(Data Opens)

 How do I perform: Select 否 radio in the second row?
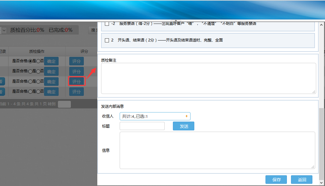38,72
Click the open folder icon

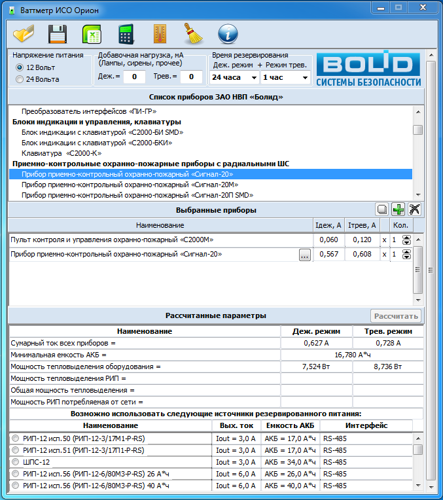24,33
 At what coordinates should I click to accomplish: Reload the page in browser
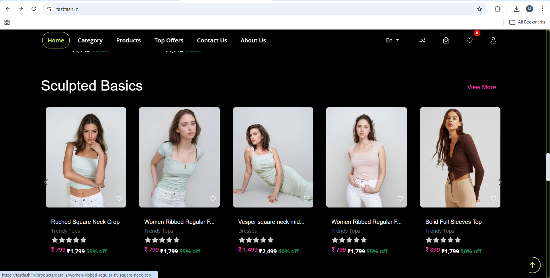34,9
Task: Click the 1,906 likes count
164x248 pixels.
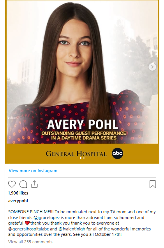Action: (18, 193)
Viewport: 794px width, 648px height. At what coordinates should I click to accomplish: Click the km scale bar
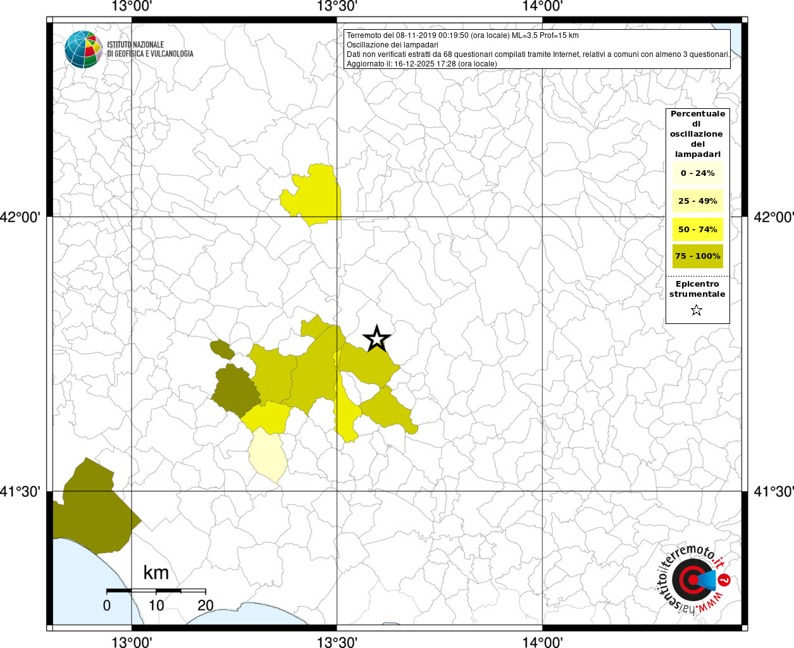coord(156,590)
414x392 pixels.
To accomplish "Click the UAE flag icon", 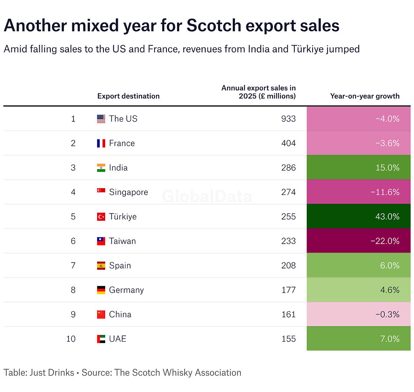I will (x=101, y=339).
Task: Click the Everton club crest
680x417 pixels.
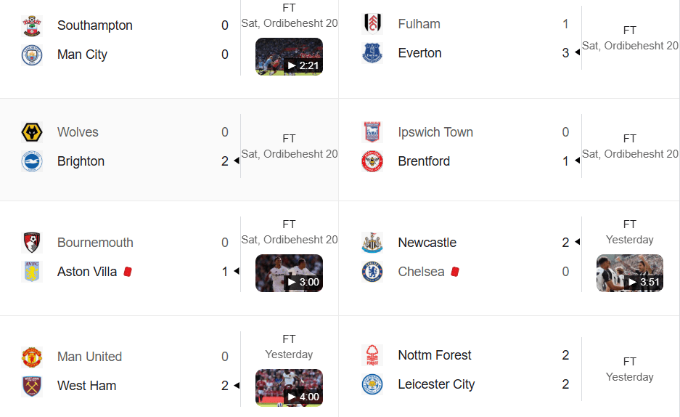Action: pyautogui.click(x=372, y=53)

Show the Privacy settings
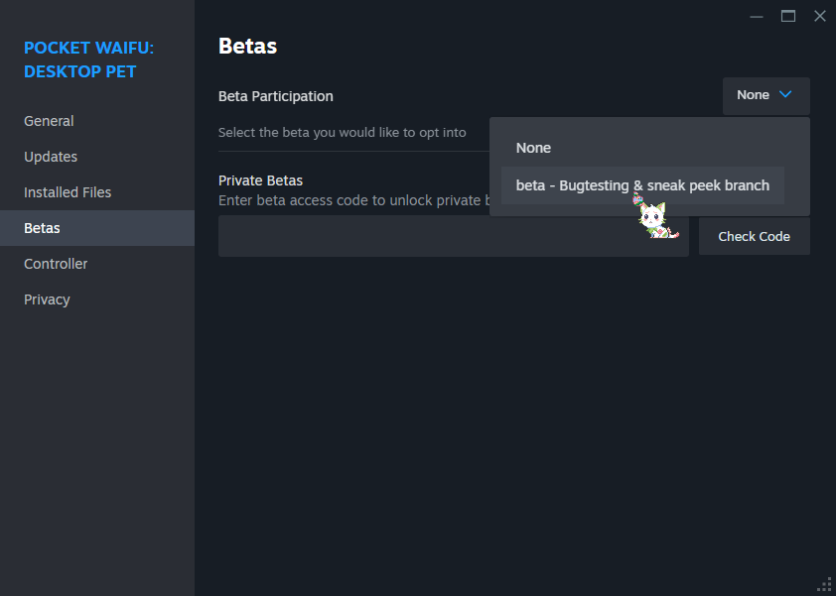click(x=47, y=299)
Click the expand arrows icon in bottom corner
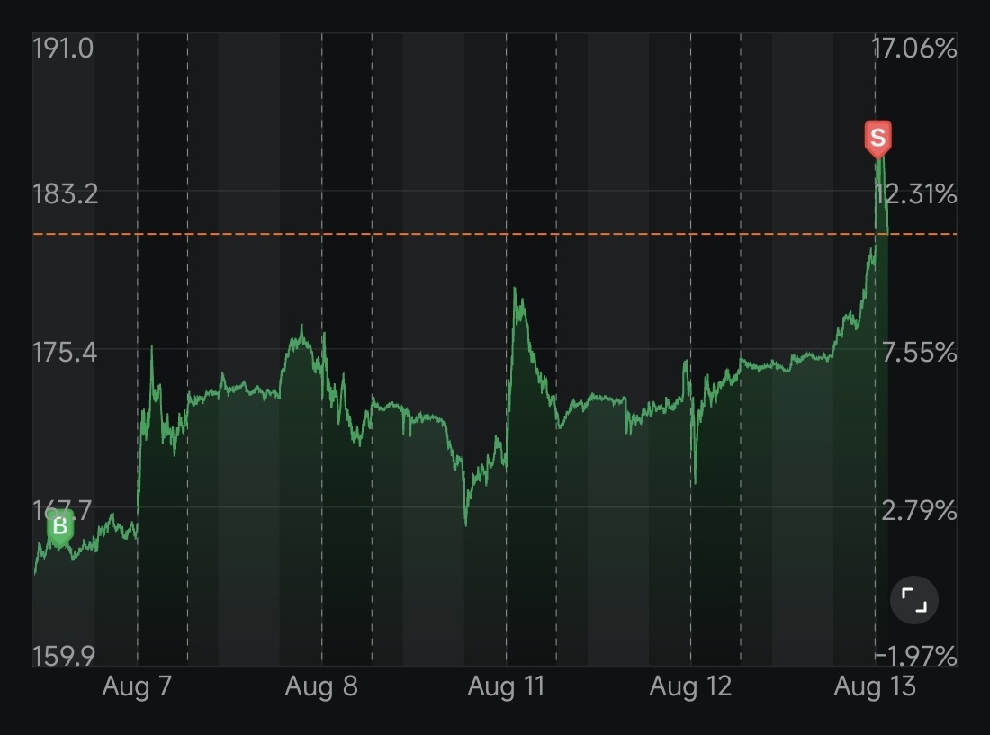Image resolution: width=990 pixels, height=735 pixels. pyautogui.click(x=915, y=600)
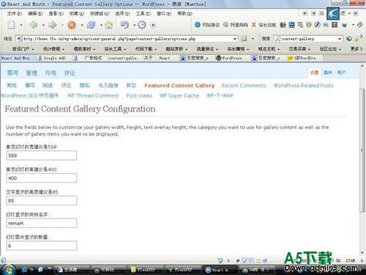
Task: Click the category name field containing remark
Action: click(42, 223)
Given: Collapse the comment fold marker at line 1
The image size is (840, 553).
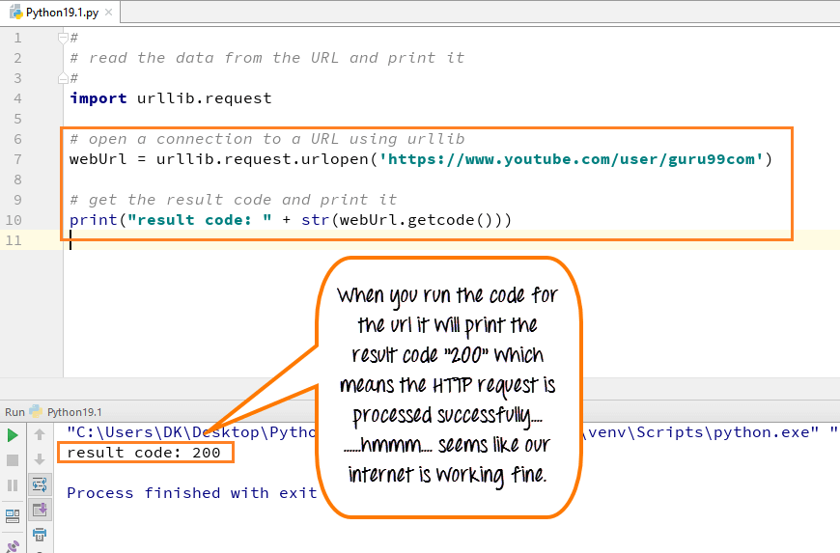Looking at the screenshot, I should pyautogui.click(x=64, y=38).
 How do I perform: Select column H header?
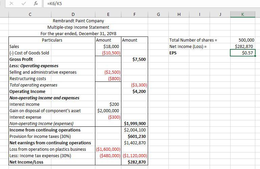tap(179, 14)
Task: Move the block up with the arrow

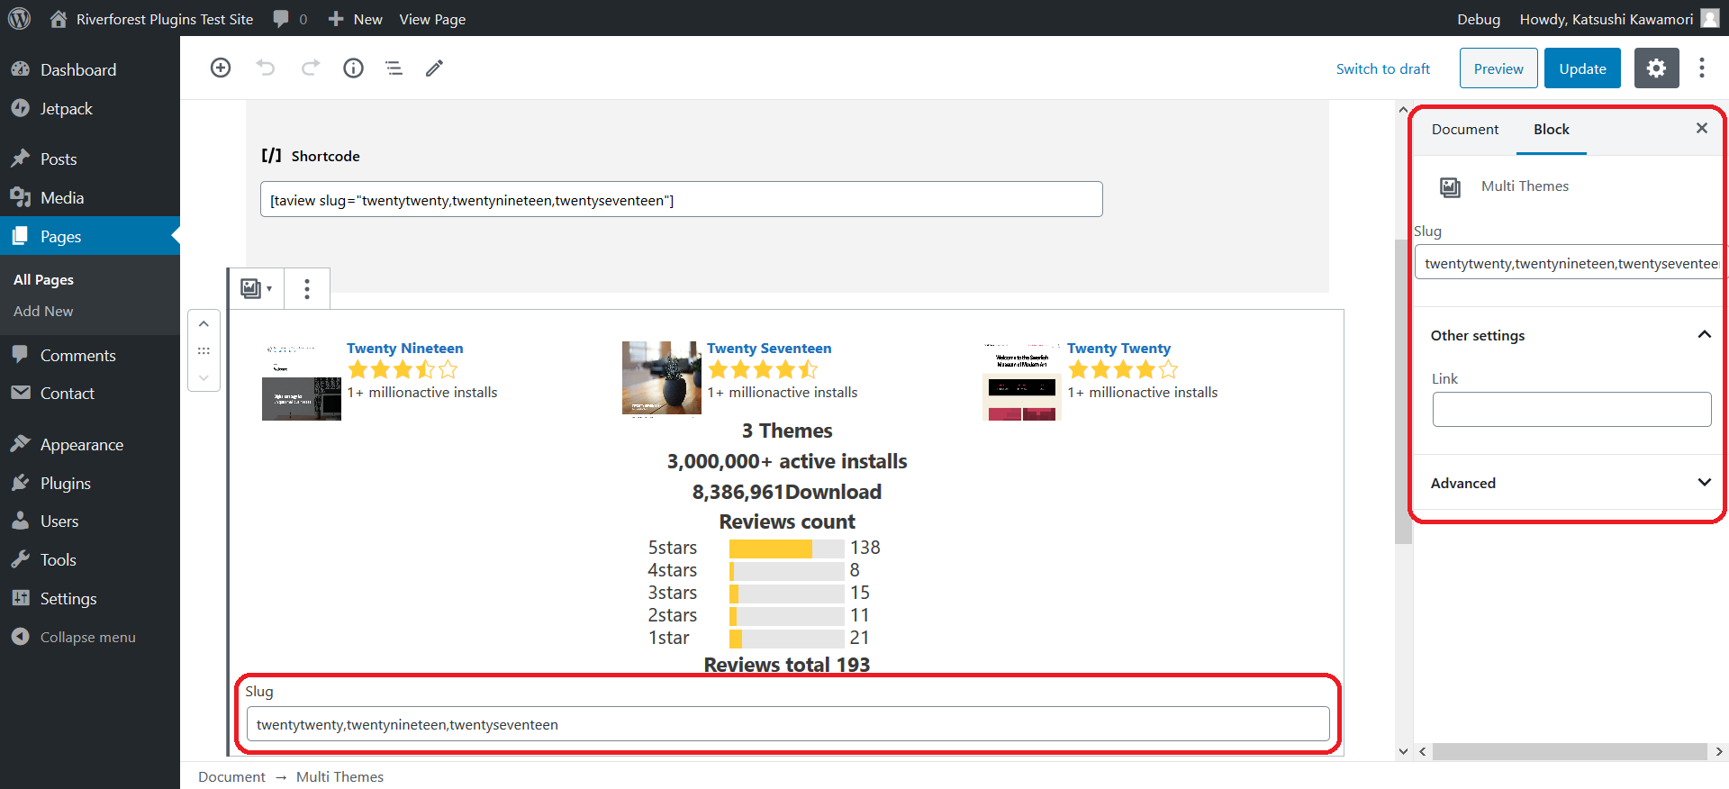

(Data Closes)

Problem:
Every line from the start of the material through the line containing "414x392 pixels." is needed exactly as written; the pictures are not.

Solution to this problem:
 How do I perform: Select 否 radio in the second row?
38,72
Click the open folder icon

24,33
 At what coordinates should I click to accomplish: Reload the page in browser
34,9
Task: Click the 1,906 likes count
164x248 pixels.
Action: (18, 193)
Viewport: 794px width, 648px height. At what coordinates should I click to accomplish: Click the km scale bar
coord(156,590)
414x392 pixels.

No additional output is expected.